- Genres: Alternative rock, post-hardcore
- Years active: 1986-1991
- Label: Twin/Tone
- Past members: Matt Sweeney Claude Coleman, Jr. Matt Quigley Stephan Apicella-Hitchcock Tim Aaron
- Website: www.twintone.com/skunk.html

= Skunk (band) =

American rock band

Skunk was an American alternative rock band formed in 1986 in Maplewood, New Jersey. During the group's existence Skunk released two albums on Twin/Tone Records; 1989's Last American Virgin and 1991's Laid.

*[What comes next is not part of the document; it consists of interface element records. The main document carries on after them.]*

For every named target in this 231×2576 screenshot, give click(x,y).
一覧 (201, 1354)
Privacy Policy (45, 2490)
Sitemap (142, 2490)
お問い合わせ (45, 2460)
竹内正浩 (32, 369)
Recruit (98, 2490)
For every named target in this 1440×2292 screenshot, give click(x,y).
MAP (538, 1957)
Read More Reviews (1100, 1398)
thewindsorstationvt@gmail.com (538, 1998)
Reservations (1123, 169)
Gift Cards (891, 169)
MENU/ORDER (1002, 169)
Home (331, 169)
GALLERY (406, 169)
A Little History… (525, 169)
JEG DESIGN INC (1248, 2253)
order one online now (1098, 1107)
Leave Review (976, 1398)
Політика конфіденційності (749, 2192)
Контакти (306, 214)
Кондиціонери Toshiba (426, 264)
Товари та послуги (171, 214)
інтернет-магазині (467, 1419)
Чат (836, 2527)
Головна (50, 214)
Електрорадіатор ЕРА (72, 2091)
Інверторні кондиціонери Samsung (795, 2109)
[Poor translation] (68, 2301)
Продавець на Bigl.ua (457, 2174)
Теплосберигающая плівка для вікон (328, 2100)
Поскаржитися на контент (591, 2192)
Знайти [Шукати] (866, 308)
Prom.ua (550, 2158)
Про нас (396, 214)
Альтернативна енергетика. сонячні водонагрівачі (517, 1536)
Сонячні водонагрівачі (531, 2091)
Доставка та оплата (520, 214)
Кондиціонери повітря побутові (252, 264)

Skunk was the first band of now respected session guitarist Matt Sweeney, who after their breakup went on to form New York City math rock quartet Chavez, and drummer Claude Coleman, Jr., best known for his decades long tenure playing with Ween. Also in the band for its entire history was bassist Matt Quigley, who later went on to form the art-pop group Vaganza.

Although they were not well known while they were active, Skunk were a favorite group of Billy Corgan of the multi-platinum 90s band Smashing Pumpkins, who in 2001 joined forces with Sweeney to form the band Zwan. In the liner notes to the Pumpkins' Pisces Iscariot LP, Corgan wrote of the song "Frail and Bedazzled"

"frail and bedazzled owes a great debt to the band skunk, from whom i ripped part of this song off. skunk was probably the greatest band that i ever knew/saw that is virtually unknown-even less than the frogs. frogs. skunk. i miss skunk."